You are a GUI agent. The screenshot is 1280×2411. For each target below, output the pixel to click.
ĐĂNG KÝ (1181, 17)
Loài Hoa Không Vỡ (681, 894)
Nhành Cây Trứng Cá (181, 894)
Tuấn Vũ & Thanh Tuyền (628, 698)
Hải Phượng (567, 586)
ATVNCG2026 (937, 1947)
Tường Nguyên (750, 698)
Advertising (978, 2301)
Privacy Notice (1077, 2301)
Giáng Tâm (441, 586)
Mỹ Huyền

● ● ● ● ●

Problem to solve: Find the line containing "ĐĂNG KÝ (1181, 17)", then output it and every line after it to the end of the data, exactly.

Answer for this exercise:
ĐĂNG KÝ (1181, 17)
Loài Hoa Không Vỡ (681, 894)
Nhành Cây Trứng Cá (181, 894)
Tuấn Vũ & Thanh Tuyền (628, 698)
Hải Phượng (567, 586)
ATVNCG2026 (937, 1947)
Tường Nguyên (750, 698)
Advertising (978, 2301)
Privacy Notice (1077, 2301)
Giáng Tâm (441, 586)
Mỹ Huyền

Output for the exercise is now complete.